- **Extract provided**
Get the simplified Class 6 Maths NCERT Solutions of Ganita Prakash Chapter 8 Playing with Constructions textbook exercise questions with complete explanations.
Ganita Prakash Class 6 Maths Chapter 8 Solutions Playing with Constructions
NCERT Solutions for Class 6 Maths Ganita Prakash Chapter 8 Playing with Constructions
8.1 Artwork Construct (Page No. 190 – 191)
Question 1.
A Person
Draw a figure in the given form to depict “A person”. How will you draw this?
This figure has two components.
You might have figured out a way of drawing the first part. See this for drawing the second part.
The challenge here is to find out where to place the tip of the compass and the radius to be taken for drawing this curve. You can fix a radius in the compass and try placing the tip of the compass in different locations to see which point works for getting the curve. Use your estimate to determine where to keep the tip.
Solution:
Step 1. We start with the base of the diagram. We take a line AB of length 4 cm as the base. (Fig. 1)
Step 2. At A and B, draw perpendicular lines using a protractor. (Fig. 2)
Step 3. Using a ruler, mark points C and D such that AC = 4 cm and BD = 4 cm. Join C and D by a line. (Fig. 3)
Step 4. Using a ruler, take point M on the CD such that CM = 2 cm. M is the midpoint of CD. Using a protractor, draw a perpendicular to CD at M. Take a point P on this perpendicular such that PM = 2 cm. Distance PM can also be slightly less than or greater than 2 cm. (Fig. 4)
Step 5. Join PD. With centre at P, draw an arc from D to C of a radius equal to PD. With centre at P, draw a circle of radius 1.5 cm. Extend PM to touch the arc. (Fig. 5)
Step 6. Erase the extra lines in Fig. 5 as in Fig. 6.
Step 7. Fig. 6 represents the required depiction of the given “A person”.
Question 2.
Wavy Wave
Construct this.
Draw a figure in the given form to depict a “Wavy Wave”, where the waves are half circles.
As the length of the central line is not specified, we can take it to be of any length.
Let us take AB to be the central line such that the length of AB is 8 cm. We write this as AB = 8 cm.
Here, the first wave is drawn as a half circle.
Solution:
Step 1. We start with the central line AB of length 8 cm, say. (Fig. 1)

- **Dataset excerpt**
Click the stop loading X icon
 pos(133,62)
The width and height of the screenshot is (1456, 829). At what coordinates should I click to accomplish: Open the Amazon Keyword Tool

- **Problems to solve**
• a. Reproduce the stretch of the construction solutions from "Ganita Prakash Class" through "base. (Fig. 1)".
• b. For each statement, answer yes or no according to the construction solutions, and quote the words that decide it. (i) In the "A person" figure, the base line AB is 4 cm long. (ii) In the "Wavy Wave" figure, the waves are quarter circles. (iii) In Step 4 of the "A person" construction, PM must be exactly 2 cm.

- **Solved problems**
• a.
Ganita Prakash Class 6 Maths Chapter 8 Solutions Playing with Constructions
NCERT Solutions for Class 6 Maths Ganita Prakash Chapter 8 Playing with Constructions
8.1 Artwork Construct (Page No. 190 – 191)
Question 1.
A Person
Draw a figure in the given form to depict “A person”. How will you draw this?
This figure has two components.
You might have figured out a way of drawing the first part. See this for drawing the second part.
The challenge here is to find out where to place the tip of the compass and the radius to be taken for drawing this curve. You can fix a radius in the compass and try placing the tip of the compass in different locations to see which point works for getting the curve. Use your estimate to determine where to keep the tip.
Solution:
Step 1. We start with the base of the diagram. We take a line AB of length 4 cm as the base. (Fig. 1)

• b.
(i) Yes: "We take a line AB of length 4 cm as the base."
(ii) No: "where the waves are half circles."
(iii) No: "Distance PM can also be slightly less than or greater than 2 cm."